• **THE PROBLEM**: Starting at the line that has "Mark job with" and stopping after the line that has "The height and", reproduce the listing below exactly; omit everything else.

● ● ● ● ● ● ●

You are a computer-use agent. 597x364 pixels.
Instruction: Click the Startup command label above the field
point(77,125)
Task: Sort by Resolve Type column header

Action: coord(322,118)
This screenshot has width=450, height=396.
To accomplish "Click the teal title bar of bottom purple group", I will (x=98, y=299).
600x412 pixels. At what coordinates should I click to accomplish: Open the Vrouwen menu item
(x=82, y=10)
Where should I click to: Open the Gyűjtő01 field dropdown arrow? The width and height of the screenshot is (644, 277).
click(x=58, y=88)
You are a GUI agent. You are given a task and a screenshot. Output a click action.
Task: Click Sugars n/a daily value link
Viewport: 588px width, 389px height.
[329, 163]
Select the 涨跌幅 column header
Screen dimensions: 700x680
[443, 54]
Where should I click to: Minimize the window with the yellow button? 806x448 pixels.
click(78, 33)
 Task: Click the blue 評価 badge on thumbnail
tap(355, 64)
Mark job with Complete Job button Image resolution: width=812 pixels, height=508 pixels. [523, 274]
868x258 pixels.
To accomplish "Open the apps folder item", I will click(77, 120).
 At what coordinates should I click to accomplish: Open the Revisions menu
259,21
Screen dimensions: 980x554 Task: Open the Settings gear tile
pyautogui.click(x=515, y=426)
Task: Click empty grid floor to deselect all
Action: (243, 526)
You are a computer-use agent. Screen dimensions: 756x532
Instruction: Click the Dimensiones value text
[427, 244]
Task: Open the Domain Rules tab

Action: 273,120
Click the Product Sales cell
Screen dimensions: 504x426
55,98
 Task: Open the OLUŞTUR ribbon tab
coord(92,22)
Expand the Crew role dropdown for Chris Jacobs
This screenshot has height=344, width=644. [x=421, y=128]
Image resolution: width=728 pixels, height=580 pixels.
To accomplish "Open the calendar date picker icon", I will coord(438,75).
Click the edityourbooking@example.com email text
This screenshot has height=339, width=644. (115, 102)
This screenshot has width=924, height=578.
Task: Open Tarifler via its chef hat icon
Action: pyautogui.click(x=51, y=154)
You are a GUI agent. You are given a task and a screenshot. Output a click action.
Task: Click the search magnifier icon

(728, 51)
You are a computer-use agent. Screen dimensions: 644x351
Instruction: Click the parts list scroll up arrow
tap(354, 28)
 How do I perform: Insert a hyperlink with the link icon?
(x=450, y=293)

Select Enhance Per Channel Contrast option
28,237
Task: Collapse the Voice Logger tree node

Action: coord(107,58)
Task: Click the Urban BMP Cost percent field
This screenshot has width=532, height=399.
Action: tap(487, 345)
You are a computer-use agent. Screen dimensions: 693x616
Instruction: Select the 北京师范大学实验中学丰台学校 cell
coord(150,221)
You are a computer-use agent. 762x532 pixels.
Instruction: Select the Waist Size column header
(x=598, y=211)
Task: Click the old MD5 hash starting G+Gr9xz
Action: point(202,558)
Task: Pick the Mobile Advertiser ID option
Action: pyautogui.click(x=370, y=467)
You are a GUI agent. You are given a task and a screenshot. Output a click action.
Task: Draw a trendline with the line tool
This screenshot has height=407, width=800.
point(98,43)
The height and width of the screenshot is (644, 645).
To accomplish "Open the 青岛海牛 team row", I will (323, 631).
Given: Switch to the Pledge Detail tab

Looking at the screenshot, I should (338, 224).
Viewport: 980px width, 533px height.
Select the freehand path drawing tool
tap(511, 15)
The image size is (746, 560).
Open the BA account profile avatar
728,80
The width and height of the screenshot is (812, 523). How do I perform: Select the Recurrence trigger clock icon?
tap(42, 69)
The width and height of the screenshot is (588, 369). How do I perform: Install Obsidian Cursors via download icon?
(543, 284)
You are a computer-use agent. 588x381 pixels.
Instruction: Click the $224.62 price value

● ● ● ● ● ● ●

• **SOLVED EXERCISE**:
Mark job with Complete Job button Image resolution: width=812 pixels, height=508 pixels. [523, 274]
868x258 pixels.
To accomplish "Open the apps folder item", I will click(77, 120).
 At what coordinates should I click to accomplish: Open the Revisions menu
259,21
Screen dimensions: 980x554 Task: Open the Settings gear tile
pyautogui.click(x=515, y=426)
Task: Click empty grid floor to deselect all
Action: (243, 526)
You are a computer-use agent. Screen dimensions: 756x532
Instruction: Click the Dimensiones value text
[427, 244]
Task: Open the Domain Rules tab

Action: 273,120
Click the Product Sales cell
Screen dimensions: 504x426
55,98
 Task: Open the OLUŞTUR ribbon tab
coord(92,22)
Expand the Crew role dropdown for Chris Jacobs
This screenshot has height=344, width=644. [x=421, y=128]
Image resolution: width=728 pixels, height=580 pixels.
To accomplish "Open the calendar date picker icon", I will coord(438,75).
Click the edityourbooking@example.com email text
This screenshot has height=339, width=644. (115, 102)
This screenshot has width=924, height=578.
Task: Open Tarifler via its chef hat icon
Action: pyautogui.click(x=51, y=154)
You are a GUI agent. You are given a task and a screenshot. Output a click action.
Task: Click the search magnifier icon

(728, 51)
You are a computer-use agent. Screen dimensions: 644x351
Instruction: Click the parts list scroll up arrow
tap(354, 28)
 How do I perform: Insert a hyperlink with the link icon?
(x=450, y=293)

Select Enhance Per Channel Contrast option
28,237
Task: Collapse the Voice Logger tree node

Action: coord(107,58)
Task: Click the Urban BMP Cost percent field
This screenshot has width=532, height=399.
Action: tap(487, 345)
You are a computer-use agent. Screen dimensions: 693x616
Instruction: Select the 北京师范大学实验中学丰台学校 cell
coord(150,221)
You are a computer-use agent. 762x532 pixels.
Instruction: Select the Waist Size column header
(x=598, y=211)
Task: Click the old MD5 hash starting G+Gr9xz
Action: point(202,558)
Task: Pick the Mobile Advertiser ID option
Action: pyautogui.click(x=370, y=467)
You are a GUI agent. You are given a task and a screenshot. Output a click action.
Task: Draw a trendline with the line tool
This screenshot has height=407, width=800.
point(98,43)
The height and width of the screenshot is (644, 645).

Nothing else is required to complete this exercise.